The acrimonious debate prompted me to take a look at some figures, and they're interesting reading. Let's say, for sake of argument, that the proportion of a country's GDP that is controlled by the government is roughly proportional to how 'socialised' its system is. Now let's take a look at what kind of variation there is out there in the real world. The developed country with the lowest tax take in terms of proportion of GDP is the United States, with 24%. The one with the highest is Denmark, at 48%. That's it - just 24% between them.

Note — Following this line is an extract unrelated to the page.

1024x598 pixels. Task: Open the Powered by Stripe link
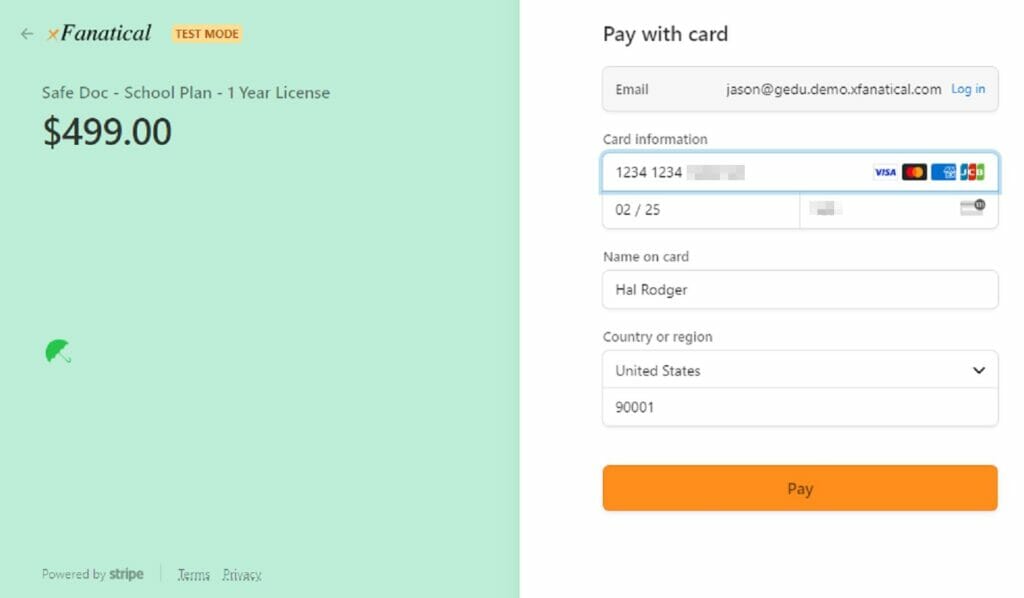tap(93, 574)
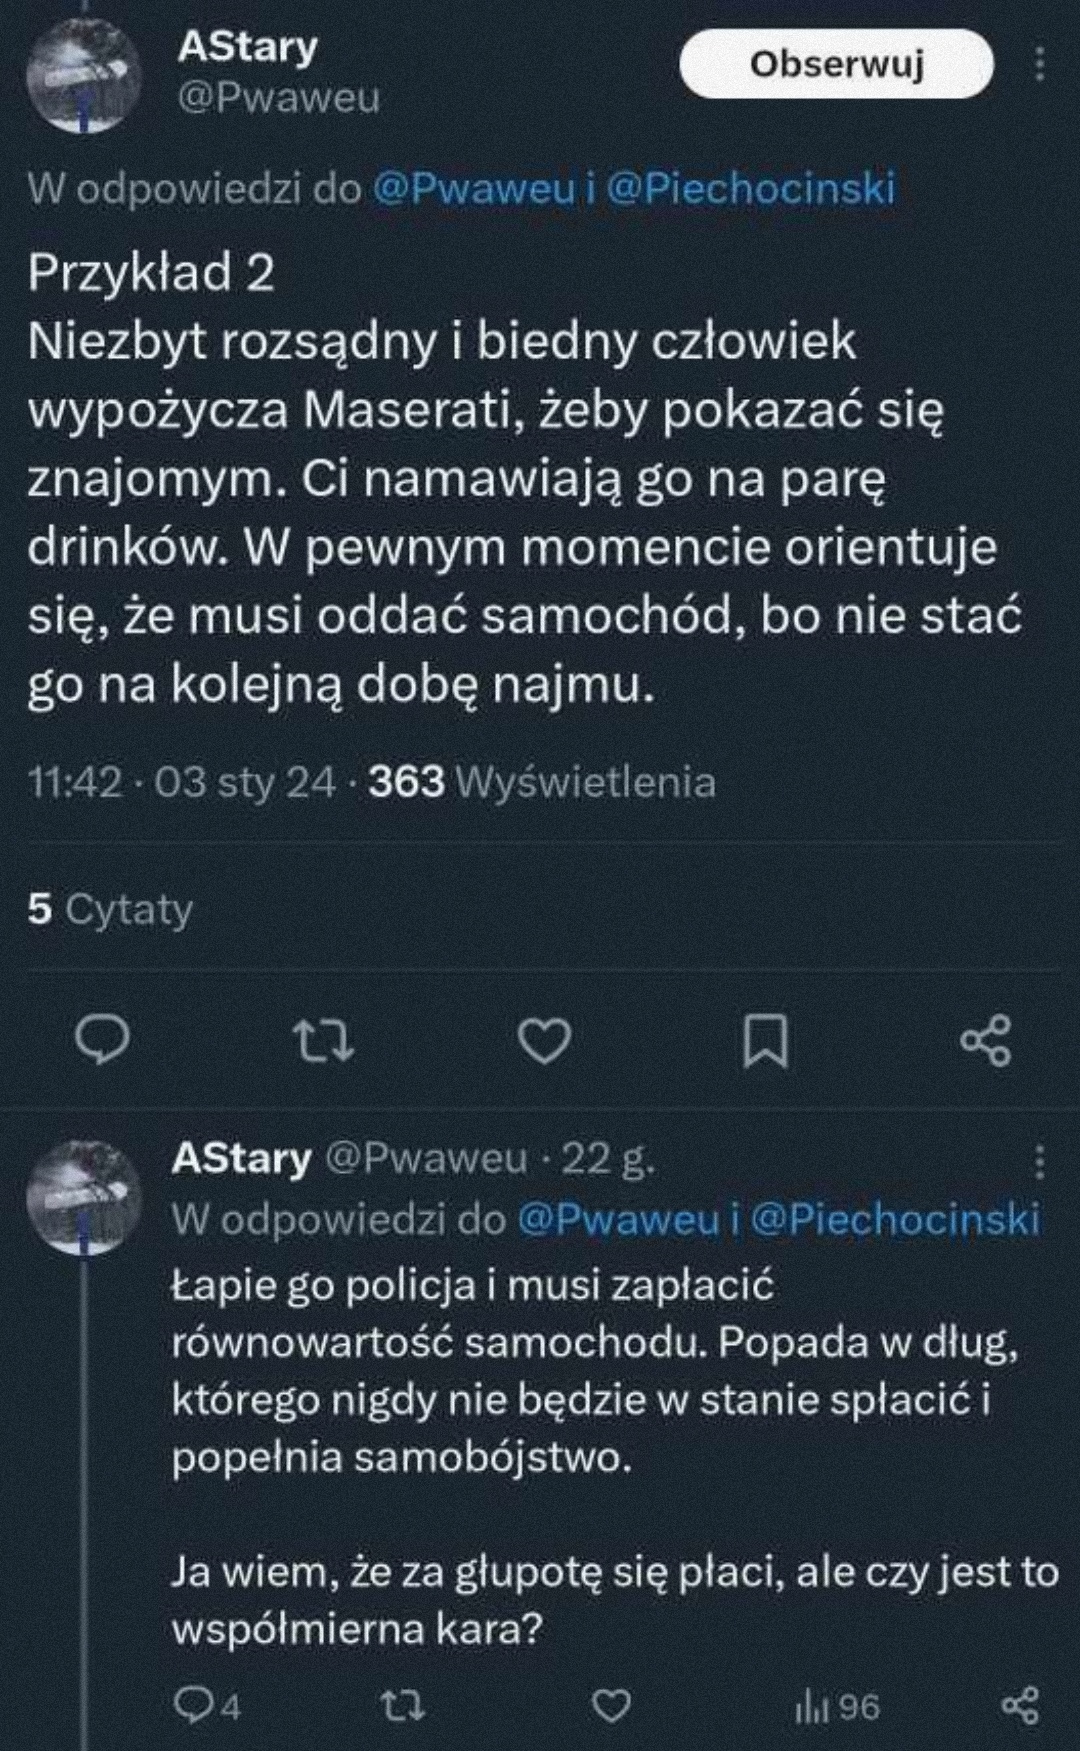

So that 24% range - just under one quarter of GDP - actually covers everything from 'hire-em-and-fire-em capitalism red in tooth and claw' to 'Scandianvian nanny state socialist utopia'. The big reveal is: everyone actually agrees on 76% of everything - even Obama and the Tea Party. The acrimony of the budget debate has only served to obscure just to what extent there is actually a very broad consensus on how to run a modern state. Maybe Francis Fukuyama was right all along. We all seem to agree that a dynamic economy needs space for private enterprise, but that some things - like defence and policing, fire services and probably most schooling - are best provided by the state. After that, we're only arguing over one quarter of the cake.

And when you put it like that, do we really have to stoop to calling each other Nazis and Communists?